Unlocking the Power of In-Context Learning

Marzo 19, 2024

In recent years, the field of artificial intelligence has witnessed groundbreaking advancements. In particular, large language models have celebrated immense success thanks to their remarkable capability for in-context learning, enabled by Transformer architectures. A Transformer model can understand and respond based on contextual cues derived from previous examples.
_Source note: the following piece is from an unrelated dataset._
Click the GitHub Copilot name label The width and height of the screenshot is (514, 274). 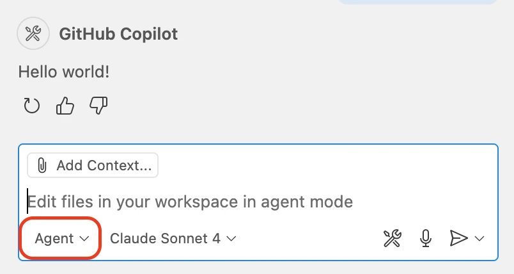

What exactly does this mean, what is the in-context learning capability of Transformers? To grasp this concept, let’s consider an example using ChatGPT, a leading AI language model. ChatGPT, pre-trained on vast amounts of text data, can understand the context of new questions and provide relevant responses, probably even without having seen this exact question before. For instance, when prompted with:

Hockey: Stick

Football: Ball

Volleyball: Net Tennis:

ChatGPT responds with:

Tennis: Racket

By recognizing the pattern of matching sports with their associated equipment, ChatGPT correctly deduces that the equipment typically associated with tennis is a racket.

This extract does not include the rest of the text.